Ogres et ogresses

VARIETE
Ogres et ogresses
Il ne s' agit point de ceux
de la légende. - L' affaire Papavoine. - Deux enfants assassinés.
- Un crime inexpliqué. - Une « ogresse ». - Henriette
Cornier. - Une tête d' enfant jetée par la fenêtre.
- Examen médico-légal. - La meurtrière n' a pas
de remords. - Nos pères étaient moins savants, mais Ms
étaient plus sages.
Ce n' est point l' histoire du Petit
Poucet que je vais vous conter... Les ogres et les ogresses dont il
s' agit ici ne sont point ceux de la légende et des contes de
Perrault.
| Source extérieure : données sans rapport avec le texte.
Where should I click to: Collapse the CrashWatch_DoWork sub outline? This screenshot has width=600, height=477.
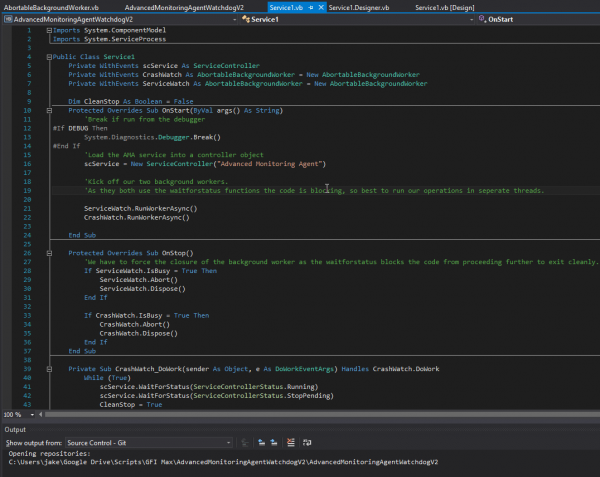pos(50,369)
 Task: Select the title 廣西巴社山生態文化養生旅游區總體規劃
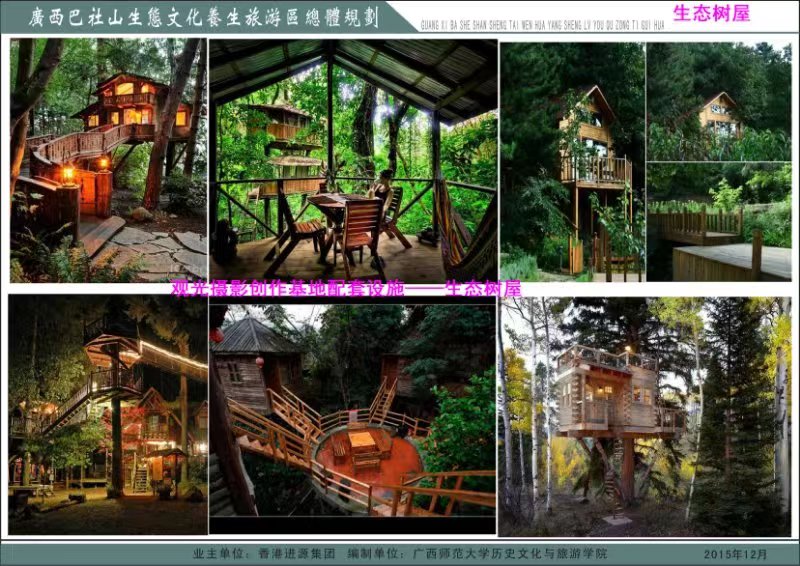point(205,17)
Il en est aussi dans la vie réelle ; et cette Jeanne
Weber, dont les crimes souvent si justement l' opinion, n' est point
la première monomane qu' un effroyable sadisme ait poussée
à assassiner des enfants.
On a évoqué, à propos de cette affaire, le souvenir
d' un drame qui, voici quatre-vingt-quatre ans, passionna Paris et les
provinces, d' un drame dont deux enfants furent les innocentes victimes
et dans lequel la justice, en dépit de ses recherches, ne put
trouver d' autre mobile que la folie.
Je veux parler de l' affaire Papavoine.
Le dimanche 10 Octobre 1824, par une journée encore chaude et
même un peu orageuse, une jeune femme tenant de chaque main deux
petits garçons âgés l' un de cinq ans, l' autre
de six, se promenait dans l' allée des Minimes, au bois de Vincennes...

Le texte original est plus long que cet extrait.